[Stored items]
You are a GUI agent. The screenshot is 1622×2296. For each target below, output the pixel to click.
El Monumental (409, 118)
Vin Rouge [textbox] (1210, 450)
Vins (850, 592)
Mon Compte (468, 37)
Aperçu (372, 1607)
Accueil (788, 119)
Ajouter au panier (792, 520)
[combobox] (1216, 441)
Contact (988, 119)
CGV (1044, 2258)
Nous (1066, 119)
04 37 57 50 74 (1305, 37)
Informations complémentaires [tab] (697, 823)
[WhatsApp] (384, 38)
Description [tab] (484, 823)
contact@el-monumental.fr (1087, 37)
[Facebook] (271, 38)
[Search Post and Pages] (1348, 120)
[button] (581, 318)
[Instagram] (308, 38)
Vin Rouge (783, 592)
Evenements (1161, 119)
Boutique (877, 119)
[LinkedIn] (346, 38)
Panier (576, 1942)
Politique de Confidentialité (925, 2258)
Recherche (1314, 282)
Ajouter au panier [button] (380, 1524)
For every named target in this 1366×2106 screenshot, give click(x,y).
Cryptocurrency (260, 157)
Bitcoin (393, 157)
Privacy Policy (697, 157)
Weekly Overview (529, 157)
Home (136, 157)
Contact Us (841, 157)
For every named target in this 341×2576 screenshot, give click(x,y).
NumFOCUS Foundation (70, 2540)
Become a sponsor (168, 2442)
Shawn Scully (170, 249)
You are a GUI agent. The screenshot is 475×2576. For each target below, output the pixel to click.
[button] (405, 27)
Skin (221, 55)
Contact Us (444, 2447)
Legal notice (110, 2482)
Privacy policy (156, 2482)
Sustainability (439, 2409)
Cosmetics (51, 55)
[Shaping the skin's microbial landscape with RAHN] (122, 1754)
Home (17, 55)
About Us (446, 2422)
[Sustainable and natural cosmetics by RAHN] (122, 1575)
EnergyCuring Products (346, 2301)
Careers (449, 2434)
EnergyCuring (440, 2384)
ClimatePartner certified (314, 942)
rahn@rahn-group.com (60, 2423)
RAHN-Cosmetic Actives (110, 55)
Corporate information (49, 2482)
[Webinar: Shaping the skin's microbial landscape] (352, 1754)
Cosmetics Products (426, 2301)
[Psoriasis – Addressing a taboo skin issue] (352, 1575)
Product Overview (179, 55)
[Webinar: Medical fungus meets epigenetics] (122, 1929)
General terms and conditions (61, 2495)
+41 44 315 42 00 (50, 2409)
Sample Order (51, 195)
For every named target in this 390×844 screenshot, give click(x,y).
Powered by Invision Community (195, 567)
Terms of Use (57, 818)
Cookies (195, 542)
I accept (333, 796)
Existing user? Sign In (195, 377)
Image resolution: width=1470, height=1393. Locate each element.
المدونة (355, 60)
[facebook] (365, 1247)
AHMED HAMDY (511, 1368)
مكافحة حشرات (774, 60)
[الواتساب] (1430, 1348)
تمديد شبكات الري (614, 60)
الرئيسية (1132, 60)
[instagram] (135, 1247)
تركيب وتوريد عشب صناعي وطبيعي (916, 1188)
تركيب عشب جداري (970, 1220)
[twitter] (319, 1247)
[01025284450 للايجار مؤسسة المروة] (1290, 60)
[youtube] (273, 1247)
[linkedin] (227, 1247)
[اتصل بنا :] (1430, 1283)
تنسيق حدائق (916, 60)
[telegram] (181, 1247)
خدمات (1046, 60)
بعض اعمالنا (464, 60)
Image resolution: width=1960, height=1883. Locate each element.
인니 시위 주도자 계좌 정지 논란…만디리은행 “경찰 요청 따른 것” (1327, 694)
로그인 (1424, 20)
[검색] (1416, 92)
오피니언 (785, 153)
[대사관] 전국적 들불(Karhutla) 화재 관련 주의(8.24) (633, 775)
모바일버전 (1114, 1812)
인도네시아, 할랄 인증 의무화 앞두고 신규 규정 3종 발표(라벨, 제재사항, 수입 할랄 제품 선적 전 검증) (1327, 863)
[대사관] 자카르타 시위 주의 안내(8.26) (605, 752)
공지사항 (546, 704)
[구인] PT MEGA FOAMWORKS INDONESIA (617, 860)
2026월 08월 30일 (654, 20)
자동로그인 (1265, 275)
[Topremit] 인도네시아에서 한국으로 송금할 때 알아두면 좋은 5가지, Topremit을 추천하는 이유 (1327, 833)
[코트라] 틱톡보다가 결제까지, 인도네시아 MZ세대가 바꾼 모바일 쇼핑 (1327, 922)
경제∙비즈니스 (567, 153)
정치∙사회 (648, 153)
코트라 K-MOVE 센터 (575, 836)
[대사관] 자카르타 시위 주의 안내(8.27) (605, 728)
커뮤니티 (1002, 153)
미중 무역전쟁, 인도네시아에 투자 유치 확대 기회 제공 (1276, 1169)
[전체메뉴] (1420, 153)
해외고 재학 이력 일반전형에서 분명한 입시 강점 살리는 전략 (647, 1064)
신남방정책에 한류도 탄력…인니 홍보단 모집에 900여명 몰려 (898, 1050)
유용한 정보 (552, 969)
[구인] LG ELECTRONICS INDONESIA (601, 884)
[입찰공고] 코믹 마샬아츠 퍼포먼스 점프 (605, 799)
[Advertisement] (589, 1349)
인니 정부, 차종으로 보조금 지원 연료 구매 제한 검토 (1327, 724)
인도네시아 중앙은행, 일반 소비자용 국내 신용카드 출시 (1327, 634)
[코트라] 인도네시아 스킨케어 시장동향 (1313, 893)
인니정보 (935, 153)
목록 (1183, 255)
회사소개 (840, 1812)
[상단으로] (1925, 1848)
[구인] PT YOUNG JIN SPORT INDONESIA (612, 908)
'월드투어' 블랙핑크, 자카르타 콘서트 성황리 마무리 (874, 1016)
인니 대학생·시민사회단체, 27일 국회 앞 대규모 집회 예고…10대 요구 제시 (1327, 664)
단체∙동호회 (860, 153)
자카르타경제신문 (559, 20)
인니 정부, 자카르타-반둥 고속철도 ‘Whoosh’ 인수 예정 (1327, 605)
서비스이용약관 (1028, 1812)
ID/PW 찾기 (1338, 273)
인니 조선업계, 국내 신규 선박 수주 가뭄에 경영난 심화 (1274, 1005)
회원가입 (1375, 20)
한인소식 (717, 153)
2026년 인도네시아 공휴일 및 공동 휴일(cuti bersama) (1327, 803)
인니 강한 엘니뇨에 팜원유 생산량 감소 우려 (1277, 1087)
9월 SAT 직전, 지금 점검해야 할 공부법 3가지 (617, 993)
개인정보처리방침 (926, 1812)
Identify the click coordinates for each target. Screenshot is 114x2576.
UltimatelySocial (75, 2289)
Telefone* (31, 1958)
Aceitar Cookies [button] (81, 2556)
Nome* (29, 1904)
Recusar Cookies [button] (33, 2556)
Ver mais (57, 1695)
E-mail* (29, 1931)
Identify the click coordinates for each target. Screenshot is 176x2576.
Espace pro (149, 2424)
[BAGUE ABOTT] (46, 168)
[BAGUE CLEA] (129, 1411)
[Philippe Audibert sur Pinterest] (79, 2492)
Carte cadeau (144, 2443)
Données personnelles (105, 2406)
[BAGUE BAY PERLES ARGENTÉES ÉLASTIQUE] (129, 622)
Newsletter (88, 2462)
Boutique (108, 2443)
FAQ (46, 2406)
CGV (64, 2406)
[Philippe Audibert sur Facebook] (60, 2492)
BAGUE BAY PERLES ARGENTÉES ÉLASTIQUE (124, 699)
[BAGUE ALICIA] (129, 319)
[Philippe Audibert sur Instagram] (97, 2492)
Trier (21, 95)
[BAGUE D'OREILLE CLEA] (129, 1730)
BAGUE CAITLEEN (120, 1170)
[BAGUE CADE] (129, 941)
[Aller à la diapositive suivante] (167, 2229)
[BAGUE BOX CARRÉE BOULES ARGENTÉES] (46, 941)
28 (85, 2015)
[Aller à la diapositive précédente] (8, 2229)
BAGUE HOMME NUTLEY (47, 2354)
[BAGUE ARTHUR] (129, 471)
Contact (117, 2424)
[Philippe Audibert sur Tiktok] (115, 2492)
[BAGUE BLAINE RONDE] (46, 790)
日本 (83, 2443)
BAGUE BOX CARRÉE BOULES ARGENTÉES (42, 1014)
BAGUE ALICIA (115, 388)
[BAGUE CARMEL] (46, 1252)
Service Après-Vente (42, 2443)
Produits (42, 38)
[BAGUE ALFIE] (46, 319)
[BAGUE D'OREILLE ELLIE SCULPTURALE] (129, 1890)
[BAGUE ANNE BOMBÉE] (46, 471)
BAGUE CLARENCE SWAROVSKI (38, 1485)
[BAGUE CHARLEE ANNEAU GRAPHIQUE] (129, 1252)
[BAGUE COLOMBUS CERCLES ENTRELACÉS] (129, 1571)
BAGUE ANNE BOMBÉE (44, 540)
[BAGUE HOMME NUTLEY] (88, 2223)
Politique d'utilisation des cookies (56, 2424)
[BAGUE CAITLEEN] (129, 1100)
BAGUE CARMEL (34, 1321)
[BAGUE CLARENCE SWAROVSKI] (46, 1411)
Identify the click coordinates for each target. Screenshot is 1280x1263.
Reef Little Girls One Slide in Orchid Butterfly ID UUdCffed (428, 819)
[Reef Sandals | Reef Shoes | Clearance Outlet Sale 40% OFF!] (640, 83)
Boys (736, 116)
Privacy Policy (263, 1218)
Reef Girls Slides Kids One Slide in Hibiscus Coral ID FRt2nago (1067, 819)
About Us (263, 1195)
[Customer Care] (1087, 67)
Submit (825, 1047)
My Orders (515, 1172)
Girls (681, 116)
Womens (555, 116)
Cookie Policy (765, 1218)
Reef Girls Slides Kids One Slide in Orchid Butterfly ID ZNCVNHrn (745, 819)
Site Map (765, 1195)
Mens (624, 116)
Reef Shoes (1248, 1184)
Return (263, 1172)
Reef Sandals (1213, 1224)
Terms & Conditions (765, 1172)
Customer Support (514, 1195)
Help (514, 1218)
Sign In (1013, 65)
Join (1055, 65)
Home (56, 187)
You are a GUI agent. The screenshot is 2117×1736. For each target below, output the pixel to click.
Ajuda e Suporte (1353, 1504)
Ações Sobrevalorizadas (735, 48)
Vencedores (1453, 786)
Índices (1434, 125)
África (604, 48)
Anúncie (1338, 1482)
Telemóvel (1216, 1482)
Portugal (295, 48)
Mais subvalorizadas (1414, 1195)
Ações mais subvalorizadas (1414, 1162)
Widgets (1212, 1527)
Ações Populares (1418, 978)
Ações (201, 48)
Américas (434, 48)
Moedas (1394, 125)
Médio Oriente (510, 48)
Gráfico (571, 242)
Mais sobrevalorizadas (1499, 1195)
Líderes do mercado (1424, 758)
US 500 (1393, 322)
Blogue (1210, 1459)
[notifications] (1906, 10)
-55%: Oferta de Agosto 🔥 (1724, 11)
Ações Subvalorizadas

**ASSIGNMENT:** In the records above, find the line containing "04 37 57 50 74 (1305, 37)" and restate word for word every line from the first through that one.

**OUTPUT BELOW:**
You are a GUI agent. The screenshot is 1622×2296. For each target below, output the pixel to click.
El Monumental (409, 118)
Vin Rouge [textbox] (1210, 450)
Vins (850, 592)
Mon Compte (468, 37)
Aperçu (372, 1607)
Accueil (788, 119)
Ajouter au panier (792, 520)
[combobox] (1216, 441)
Contact (988, 119)
CGV (1044, 2258)
Nous (1066, 119)
04 37 57 50 74 (1305, 37)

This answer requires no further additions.